Не знаю, как вы воспримете это известие, но я решила ехать в Италию. Тут сложились всякие обстоятельства, и я поняла, что это самое благоразумное. Александр Владимирович крайне добр ко мне и к моим желаниям. Правда, мы сначала опасались, что с длительным отпуском для него будут затруднения, но все обошлось как нельзя лучше, и целый год мы сможем наслаждаться морем, памятниками старины и покоем. Мой супруг, несмотря на все горе, которое я ему причинила, проявил столько терпения и великодушия, что я не могу не быть ему благодарной. Наша жизнь входит в нормальную колею. Все было бы хорошо, если бы не сознание, что я по невежеству, легкомыслию и душевной черствости отравила жизнь князю Мятлеву, тоже человеку весьма достойному и не заслуживающему во всяком случае такого к себе отношения. Но с прошлым покончено, и я надеюсь, что князя теперь–то уж простят, и он тоже сможет зажить нормальной жизнью.
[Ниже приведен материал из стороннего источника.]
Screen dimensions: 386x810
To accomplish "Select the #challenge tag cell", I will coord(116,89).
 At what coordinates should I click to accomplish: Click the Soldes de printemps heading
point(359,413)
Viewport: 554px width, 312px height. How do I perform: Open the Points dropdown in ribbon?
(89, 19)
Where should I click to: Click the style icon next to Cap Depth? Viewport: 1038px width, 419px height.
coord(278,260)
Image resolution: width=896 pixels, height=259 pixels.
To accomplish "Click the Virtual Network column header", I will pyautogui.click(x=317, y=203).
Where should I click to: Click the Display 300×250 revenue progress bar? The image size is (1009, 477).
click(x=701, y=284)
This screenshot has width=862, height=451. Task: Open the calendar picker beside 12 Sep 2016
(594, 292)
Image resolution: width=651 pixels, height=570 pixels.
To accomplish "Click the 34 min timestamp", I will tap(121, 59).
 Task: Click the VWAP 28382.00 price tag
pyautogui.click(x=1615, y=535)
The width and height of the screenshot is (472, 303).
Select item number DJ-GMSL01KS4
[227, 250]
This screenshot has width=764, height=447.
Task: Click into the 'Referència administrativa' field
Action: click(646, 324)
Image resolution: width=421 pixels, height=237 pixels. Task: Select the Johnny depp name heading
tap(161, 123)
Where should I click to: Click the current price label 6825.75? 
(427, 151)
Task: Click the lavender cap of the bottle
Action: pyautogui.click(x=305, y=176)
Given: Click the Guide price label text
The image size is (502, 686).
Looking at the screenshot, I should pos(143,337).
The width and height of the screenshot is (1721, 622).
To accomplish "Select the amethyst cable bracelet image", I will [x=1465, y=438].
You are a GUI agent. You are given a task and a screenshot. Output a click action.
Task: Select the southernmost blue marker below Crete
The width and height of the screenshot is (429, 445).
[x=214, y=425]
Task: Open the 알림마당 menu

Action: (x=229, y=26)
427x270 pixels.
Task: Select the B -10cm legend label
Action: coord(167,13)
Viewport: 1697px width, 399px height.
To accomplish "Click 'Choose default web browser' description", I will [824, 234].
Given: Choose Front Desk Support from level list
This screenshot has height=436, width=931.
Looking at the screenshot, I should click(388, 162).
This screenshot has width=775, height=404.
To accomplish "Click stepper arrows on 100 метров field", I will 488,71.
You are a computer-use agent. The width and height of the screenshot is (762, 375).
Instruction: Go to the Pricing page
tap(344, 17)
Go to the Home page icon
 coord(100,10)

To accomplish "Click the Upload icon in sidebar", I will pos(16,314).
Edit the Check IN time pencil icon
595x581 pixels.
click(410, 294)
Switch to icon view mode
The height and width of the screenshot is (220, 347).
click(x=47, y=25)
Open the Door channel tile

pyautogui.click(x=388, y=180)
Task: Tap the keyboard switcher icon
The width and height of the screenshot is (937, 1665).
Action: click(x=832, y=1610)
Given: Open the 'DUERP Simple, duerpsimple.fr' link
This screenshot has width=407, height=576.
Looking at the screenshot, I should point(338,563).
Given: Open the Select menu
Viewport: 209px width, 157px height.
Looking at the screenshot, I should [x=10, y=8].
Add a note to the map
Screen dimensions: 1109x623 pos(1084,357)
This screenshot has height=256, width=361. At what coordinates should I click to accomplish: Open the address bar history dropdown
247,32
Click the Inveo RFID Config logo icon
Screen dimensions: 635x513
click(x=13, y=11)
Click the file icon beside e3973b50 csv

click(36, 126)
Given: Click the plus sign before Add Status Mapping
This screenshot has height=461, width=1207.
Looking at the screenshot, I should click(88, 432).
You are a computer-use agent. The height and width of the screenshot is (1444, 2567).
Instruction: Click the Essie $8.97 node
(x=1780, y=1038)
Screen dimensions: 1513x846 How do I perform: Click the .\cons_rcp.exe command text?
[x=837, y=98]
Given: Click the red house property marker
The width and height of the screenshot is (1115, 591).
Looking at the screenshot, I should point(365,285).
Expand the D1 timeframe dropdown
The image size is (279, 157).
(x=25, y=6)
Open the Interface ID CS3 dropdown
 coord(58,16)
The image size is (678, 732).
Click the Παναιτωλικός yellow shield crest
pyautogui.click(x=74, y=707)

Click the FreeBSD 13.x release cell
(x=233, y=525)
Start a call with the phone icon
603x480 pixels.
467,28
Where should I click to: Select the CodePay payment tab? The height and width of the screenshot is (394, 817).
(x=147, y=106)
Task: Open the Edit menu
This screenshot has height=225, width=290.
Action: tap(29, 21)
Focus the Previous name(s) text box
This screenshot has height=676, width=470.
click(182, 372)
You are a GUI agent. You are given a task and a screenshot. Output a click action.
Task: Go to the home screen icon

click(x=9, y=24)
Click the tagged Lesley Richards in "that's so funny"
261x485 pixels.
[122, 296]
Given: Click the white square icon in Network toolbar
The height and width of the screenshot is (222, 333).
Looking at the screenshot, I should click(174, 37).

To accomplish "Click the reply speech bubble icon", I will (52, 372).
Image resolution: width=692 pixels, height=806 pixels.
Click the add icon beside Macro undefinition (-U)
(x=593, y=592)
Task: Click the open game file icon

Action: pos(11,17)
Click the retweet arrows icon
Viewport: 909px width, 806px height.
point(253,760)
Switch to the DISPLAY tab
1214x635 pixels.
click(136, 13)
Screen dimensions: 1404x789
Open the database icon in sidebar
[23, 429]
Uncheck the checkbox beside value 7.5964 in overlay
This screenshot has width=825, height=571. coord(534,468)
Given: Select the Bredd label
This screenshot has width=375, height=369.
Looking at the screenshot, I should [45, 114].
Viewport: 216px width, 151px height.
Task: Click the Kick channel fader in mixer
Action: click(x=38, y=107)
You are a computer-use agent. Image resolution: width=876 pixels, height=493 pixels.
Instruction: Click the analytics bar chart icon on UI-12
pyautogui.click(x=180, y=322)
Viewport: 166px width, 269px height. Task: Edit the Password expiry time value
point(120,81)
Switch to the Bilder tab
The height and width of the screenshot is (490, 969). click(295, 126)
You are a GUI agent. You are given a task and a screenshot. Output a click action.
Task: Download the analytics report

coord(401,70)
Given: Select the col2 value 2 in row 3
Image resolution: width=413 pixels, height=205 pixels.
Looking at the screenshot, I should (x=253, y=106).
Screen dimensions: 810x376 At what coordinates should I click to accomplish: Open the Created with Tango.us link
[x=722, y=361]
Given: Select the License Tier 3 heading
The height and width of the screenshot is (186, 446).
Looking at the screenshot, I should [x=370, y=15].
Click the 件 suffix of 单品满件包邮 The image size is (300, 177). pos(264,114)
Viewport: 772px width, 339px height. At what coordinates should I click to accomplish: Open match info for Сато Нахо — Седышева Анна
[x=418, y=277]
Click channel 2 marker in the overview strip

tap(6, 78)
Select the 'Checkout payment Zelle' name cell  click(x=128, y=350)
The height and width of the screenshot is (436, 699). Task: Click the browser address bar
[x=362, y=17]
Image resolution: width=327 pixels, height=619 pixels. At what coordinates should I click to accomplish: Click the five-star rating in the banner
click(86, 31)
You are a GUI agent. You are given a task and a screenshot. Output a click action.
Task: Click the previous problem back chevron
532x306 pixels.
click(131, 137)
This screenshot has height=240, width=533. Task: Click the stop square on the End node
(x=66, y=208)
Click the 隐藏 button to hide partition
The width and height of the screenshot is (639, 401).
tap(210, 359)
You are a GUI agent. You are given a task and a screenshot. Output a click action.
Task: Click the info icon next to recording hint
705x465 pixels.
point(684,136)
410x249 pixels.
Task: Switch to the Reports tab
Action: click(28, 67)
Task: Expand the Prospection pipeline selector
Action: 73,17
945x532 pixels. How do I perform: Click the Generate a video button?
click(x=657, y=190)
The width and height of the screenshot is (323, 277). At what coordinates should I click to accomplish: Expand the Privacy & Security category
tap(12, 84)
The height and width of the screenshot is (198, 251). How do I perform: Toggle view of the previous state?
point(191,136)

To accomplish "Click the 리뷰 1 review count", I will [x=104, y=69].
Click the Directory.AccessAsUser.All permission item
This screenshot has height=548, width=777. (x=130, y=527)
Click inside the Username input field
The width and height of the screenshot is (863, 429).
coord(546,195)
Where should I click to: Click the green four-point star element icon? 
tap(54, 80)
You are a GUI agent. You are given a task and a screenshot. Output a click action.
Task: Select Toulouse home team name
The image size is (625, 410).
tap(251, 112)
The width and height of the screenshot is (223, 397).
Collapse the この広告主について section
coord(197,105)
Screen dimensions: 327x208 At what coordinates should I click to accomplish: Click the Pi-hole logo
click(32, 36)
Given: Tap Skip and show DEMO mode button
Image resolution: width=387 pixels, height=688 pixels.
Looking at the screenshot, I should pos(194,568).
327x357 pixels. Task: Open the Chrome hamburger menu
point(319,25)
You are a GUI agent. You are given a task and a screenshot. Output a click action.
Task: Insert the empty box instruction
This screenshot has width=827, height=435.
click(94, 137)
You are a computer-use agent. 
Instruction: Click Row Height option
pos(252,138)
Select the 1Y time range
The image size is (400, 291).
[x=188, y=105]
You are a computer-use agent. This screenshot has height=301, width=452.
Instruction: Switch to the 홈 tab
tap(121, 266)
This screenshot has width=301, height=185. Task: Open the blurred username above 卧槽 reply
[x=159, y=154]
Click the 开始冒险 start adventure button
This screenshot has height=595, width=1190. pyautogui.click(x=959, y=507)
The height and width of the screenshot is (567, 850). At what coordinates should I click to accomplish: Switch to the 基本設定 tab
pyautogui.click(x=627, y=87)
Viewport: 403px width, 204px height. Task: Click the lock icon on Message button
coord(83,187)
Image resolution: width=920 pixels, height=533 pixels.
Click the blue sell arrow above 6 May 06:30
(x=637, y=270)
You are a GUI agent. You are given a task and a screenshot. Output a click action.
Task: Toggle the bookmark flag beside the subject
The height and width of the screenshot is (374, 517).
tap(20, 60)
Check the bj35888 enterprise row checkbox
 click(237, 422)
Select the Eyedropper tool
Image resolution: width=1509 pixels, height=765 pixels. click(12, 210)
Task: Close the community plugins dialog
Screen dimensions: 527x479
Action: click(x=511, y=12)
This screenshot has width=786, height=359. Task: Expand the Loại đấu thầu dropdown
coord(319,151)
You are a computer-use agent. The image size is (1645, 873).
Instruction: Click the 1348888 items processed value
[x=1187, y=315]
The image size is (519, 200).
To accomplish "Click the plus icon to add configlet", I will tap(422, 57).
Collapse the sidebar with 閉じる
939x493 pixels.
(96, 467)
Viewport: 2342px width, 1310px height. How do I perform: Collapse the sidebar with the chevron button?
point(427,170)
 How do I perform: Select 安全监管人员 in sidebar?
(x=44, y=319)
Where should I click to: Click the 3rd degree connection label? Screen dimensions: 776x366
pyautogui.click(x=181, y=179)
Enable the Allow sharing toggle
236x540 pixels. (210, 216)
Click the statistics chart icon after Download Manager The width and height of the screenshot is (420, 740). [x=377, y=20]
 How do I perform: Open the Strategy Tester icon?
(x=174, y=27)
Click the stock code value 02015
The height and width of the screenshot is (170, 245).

Простит ли он меня? Пора, наконец, отрешиться от юности. Только моя maman никак не может успокоиться: в чем–то меня упрекает, нервничает, кипит, пытается интриговать без явного повода и неизвестно против кого… Но это, наверное, уже возраст. Итак, я уезжаю. Я надеюсь, что за этот год многое переменится и князь Мятлев сможет вернуться в Петербург, и, встретившись с вами, поймет, как я была права, решившись не докучать ему с девической вздорностью и с позорным эгоизмом. Жизнь моя совершенно перевернулась… Нельзя забывать о долге. Он выше нас и сильнее. Я хочу, чтобы об этом знали все и не думали, что я пичкаю себя по–прежнему пустыми иллюзиями. Я буду писать вам и ждать от вас вестей. Если у князя Мятлева все наконец устроится, в чем у меня нет ни малейших сомнений, я буду очень утешена…
Обнимаю вас
всегда ваша Лавиния»
87
(От Елизаветы Мятлевой – Сергею Мятлеву).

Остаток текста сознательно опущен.